Adli Tıp Kurumu, pankreas kanserine yakalandığı için bağlanan malul maaşının kesilmesi üzerine SSK’yı dava eden ve 23 Temmuz 2007’de hayatını kaybeden TIR şoförü Osman Görener’i muayeneye çağırdı. Kurum Başkanı Keramettin Kurt ve Uz. Dr. Nur Birgen imzalarıyla mahkemeye gönderilen yazıda, Görener’in ’muayeneye gönderilmesi’ istendi.
TIR şoförü Osman Görener, 2003 yılında pankreas kanseri olduğunu öğrendi. Aynı yıl yapılan ameliyatla pankreası ve oniki parmak bağırsağının bir bölümü alındı. Ameliyatın ardından SSK’ya malulen emeklilik başvurusu yaptı ve 2004’te maaşı bağlandı. 2006’da SSK, "kontrol raporu" istedi.
Okmeydanı Hastanesi’nden alınan raporda kanserde yayılma olmadığı bildirildi. SSK 4 Temmuz 2007’de hastanın çalışma gücünü üçte iki oranında kaybetmediği gerekçesiyle maaşını kesti. Görener, tedavisinin sürdüğünü belirtip Yüksek Sağlık Kurulu’na itiraz etti ama sonuç değişmedi. 2007 başında Kartal İş Mahkemesi’nde dava açarak, birikmiş maaşlarını istedi ve 5 bini maddi, 50 bini manevi 55 bin YTL’lik tazminat talep etti.
Dava dilekçesinde, pankreas kanserinin insanlarda görülen en ağır ve en az yaşam süresi biçilen kanser türü olduğu vurgulandı.

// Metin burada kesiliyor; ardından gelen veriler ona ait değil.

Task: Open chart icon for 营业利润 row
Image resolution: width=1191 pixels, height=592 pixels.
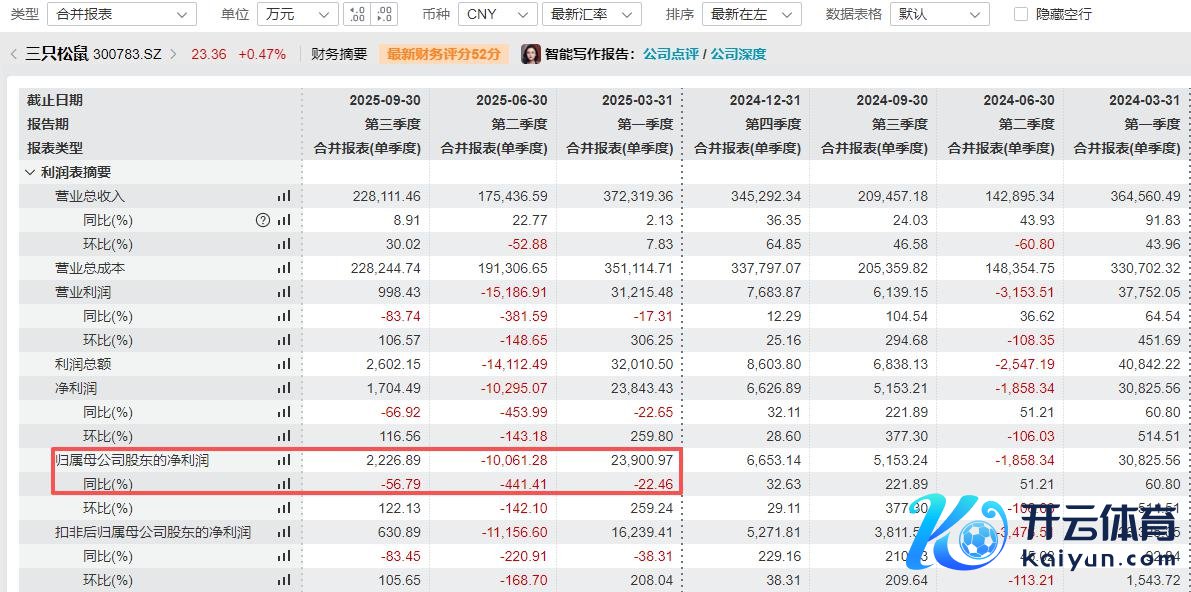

Osman Görener davayı açtıktan dört ay sonra 49 yaşında hastanede hayatını kaybetti. Aile, açılan davayı devam ettirdi, yazışmalar bir yıl sürdü. Son olarak dosya, bilirkişi incelemesi için Adli Tıp Kurumu’na gönderildi. Adli Tıp’tan gelen ve 14 ay önce ölmüş davacıyı muayeneye çağrı yazıda aynen şöyle denildi:
"Kişinin, Kurulumuz muayene günleri olan Pazartesi, Çarşamba, Cuma günlerinden birinde kimlik belgesi ve tüm tıbbi belgeleriyle birlikte saat 08.30’da Kurumumuzda hazır bulunacak şekilde muayeneye gönderilmesi." Adli Tıp Kurumu, Hüseyin Üzmez hakkında verdiği skandal raporla da günlerce gündemde kalmıştı. (Hürriyet)
Adalet duygusu zedeleniyor
Adli Tıp Kurumu’nda gündeme gelen bilim dışı ve usule aykırı işlemler yeni değil, tıp ve hukuk çevrelerinde bilinen ve çokça yakınılan bir konu. Usulsüz işlemlerin son dönemde sıkça kamuoyuna yansıyor olması vahametin arttığını gösteriyor. Türkiye’de alanında tek resmi bilirkişi kurumu olan Adli Tıp Kurumu, denetimini de kendisinin yaptığı sağlıklı olmayan bir işleyişe sahip. Bu olayda da bilirkişiliğin en önemli koşulu olan güvenilirliğin ve adalet duygusunun zedelendiğini görüyoruz.